The above exploration can be translated to the following SQL:

USE phabricator_herald;

-- Any active herald rule about Maniphest (personal and global) without actions affecting content.
SELECT COUNT(*) FROM herald_rule
  WHERE contentType = 'HeraldManiphestTaskAdapter'
  AND isDisabled = 0
  AND NOT EXISTS (
    SELECT * FROM herald_action
    WHERE herald_rule.id = herald_action.ruleID
    AND action NOT IN ('email.self', 'email.other', 'flag', 'unflag', 'nothing'));

I would be surprised to see a big number. I expect ~10 results, so no real benefit probably.

Ah, to get a list, to praise these people:

USE phabricator_herald;

SELECT herald_rule.id, herald_rule.name FROM herald_rule
  WHERE contentType = 'HeraldManiphestTaskAdapter'
  AND isDisabled = 0
  AND NOT EXISTS (
   SELECT * FROM herald_action
   WHERE herald_rule.id = herald_action.ruleID
   AND action NOT IN ('email.self', 'email.other', 'flag', 'unflag', 'nothing')) ORDER BY herald_rule.id ASC;

But again, I would be very surprised to see more than 50 candidates here.

If we have a small number of results: I'm afraid this won't be automatically speculated by Phorge.

So, in case of few results, an option may be needed (yuck) in the individual Herald rules, with text to be designed as much confusing as possible as usual.

e.g. "When your Herald butler must run these actions?" Option 1: "URGENT!1 (default)" Option 2: "Chill..." - or something like that.

P.S. in phabricator.wikimedia.org - has it ever been necessary to manually disable Herald rules for de-activated ("disabled") users? Just to know whether to open another upstream feature request (yum).

I would be surprised to see a big number. I expect ~10 results, so no real benefit probably.

P.S. in phabricator.wikimedia.org - has it ever been necessary to manually disable Herald rules for de-activated ("disabled") users?

I've sometimes done that for Personal Rules. I don't remember if Phorge code is smart enough to ignore them. But I like to filter the Herald Rules on active rules.

I would be surprised to see a big number. I expect ~10 results, so no real benefit probably.

Can we look at the list of monograms? So I can manually sum their herald transcript costs

(I will do that looking at the link "View Herald Transcript" e.g. https://phabricator.wikimedia.org/herald/transcript/6901672/profile/ - which can be found in the task page, when that task is created)

I don't remember if Phorge code is smart enough to ignore them

Eh.
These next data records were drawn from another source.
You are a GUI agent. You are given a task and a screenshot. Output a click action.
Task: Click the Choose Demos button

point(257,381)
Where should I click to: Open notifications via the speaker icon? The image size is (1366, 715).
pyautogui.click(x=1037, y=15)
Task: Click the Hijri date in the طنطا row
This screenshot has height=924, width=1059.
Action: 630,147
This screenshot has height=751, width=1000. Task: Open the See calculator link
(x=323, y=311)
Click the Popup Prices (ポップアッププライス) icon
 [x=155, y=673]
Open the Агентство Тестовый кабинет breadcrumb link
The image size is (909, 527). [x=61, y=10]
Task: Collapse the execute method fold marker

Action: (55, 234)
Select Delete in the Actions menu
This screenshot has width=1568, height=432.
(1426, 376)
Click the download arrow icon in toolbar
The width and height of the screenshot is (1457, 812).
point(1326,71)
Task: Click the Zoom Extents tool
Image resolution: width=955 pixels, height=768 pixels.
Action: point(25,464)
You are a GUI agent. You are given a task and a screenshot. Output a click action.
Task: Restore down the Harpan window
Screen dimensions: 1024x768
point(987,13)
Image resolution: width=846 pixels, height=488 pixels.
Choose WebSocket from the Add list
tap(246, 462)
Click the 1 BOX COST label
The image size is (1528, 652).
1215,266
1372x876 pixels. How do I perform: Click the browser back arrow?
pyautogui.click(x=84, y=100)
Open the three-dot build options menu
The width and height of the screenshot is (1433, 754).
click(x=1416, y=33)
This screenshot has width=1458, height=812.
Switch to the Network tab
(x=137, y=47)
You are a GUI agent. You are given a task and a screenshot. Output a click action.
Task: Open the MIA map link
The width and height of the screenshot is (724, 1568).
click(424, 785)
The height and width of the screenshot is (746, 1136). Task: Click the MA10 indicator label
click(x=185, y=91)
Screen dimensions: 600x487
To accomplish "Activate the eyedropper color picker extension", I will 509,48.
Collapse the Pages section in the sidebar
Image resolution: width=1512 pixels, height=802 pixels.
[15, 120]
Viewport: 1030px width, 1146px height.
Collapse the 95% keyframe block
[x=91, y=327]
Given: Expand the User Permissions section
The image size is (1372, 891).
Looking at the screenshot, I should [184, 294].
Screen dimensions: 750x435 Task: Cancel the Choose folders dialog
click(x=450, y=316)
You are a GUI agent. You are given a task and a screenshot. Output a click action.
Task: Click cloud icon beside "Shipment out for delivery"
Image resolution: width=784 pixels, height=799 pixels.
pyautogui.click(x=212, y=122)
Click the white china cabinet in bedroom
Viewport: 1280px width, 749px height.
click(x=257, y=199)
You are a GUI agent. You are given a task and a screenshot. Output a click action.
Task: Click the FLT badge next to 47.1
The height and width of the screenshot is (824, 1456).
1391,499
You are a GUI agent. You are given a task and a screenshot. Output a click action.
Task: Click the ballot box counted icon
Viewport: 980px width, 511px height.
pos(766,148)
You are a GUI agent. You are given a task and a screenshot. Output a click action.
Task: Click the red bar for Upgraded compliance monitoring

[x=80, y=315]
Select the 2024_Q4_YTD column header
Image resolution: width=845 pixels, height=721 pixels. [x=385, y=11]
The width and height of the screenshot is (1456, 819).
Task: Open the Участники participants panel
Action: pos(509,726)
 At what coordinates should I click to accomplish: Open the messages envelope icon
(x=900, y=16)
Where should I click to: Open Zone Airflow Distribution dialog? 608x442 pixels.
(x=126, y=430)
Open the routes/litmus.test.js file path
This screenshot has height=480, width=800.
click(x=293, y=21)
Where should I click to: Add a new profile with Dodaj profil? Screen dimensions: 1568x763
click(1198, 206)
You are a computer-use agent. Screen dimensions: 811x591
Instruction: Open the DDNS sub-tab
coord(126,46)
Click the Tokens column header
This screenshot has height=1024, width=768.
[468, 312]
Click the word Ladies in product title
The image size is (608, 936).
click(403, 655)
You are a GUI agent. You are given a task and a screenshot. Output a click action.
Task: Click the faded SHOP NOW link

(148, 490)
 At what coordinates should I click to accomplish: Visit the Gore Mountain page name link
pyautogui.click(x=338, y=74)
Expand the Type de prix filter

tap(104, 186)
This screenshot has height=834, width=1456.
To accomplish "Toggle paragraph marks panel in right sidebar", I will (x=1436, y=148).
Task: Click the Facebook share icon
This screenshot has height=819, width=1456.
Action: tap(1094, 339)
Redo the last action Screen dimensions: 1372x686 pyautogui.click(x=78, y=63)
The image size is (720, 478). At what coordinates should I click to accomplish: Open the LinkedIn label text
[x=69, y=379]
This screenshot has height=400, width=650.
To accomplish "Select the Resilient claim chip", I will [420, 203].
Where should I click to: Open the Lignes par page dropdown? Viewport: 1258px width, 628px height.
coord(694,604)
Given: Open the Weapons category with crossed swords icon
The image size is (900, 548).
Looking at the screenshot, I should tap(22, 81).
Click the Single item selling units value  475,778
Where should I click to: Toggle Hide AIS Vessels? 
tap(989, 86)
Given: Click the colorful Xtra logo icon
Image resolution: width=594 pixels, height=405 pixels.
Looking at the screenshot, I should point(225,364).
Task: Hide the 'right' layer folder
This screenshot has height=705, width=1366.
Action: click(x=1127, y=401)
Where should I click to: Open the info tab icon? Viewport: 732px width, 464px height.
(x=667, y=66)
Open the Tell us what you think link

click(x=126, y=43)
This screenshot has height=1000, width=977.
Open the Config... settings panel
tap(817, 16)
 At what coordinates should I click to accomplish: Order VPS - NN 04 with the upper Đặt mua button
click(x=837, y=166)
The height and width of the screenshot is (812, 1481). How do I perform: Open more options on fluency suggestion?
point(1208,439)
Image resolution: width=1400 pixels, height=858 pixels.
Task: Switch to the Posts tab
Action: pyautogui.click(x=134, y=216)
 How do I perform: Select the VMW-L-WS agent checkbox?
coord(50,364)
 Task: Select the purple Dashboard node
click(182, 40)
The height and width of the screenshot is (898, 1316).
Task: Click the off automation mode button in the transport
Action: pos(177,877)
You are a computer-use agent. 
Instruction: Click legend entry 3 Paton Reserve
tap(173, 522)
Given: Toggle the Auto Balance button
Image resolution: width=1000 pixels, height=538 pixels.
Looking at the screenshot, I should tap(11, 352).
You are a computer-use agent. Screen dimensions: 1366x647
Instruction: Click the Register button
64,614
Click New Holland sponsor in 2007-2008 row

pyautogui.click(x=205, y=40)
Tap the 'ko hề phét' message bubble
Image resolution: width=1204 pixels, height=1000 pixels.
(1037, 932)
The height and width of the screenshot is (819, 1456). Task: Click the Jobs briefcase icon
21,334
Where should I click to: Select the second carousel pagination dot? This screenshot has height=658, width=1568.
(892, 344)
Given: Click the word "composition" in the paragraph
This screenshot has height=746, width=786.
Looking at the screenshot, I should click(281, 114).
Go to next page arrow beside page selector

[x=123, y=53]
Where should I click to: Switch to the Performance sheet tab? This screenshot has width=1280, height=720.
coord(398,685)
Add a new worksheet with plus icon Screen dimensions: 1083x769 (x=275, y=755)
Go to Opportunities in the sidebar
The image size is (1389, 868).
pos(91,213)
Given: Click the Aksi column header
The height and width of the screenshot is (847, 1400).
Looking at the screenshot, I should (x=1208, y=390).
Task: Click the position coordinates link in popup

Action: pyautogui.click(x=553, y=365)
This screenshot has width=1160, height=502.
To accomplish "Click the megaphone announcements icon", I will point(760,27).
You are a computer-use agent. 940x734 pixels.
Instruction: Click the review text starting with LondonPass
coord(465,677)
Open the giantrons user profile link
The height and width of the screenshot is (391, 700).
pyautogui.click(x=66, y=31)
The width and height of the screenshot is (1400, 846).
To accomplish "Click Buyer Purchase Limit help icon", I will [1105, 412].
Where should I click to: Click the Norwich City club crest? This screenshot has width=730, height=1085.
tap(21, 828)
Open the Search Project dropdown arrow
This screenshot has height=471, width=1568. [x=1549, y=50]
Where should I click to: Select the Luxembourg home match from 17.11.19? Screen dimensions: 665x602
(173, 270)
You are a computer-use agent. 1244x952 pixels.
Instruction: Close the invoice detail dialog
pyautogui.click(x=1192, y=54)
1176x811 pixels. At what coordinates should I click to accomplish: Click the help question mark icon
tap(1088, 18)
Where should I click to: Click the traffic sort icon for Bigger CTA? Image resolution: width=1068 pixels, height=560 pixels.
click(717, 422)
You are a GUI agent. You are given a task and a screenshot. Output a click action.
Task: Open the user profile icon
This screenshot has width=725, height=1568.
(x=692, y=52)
Me too.

@valerio.bozzolan Admittedly I'm out of my depth here, but I'm not sure if async Herald rules would necessarily have to be limited to non-content-affecting actions? I included this in the upstream task I filed:

One thing @avivey mentioned under that question was regarding notifications: if Herald rules were asynchronous, then Phorge might end up sending double-notifications within a short space of time (one for the original edit, and one for Herald's reaction to that edit). However, another potential thought that occurred to me was: to prevent double-notifications in a case where Herald rules are executed by a daemon, why not move notification-sending to also be executed by a daemon (after any Herald rules have ran)?

Yep @A_smart_kitten I agree with you that I wouldn't invest days of work in a partial solution that speeds up just 20 rules. I evaluated that speculation first because it was at first glance the easiest and safer.

Let's continue in the upstream task.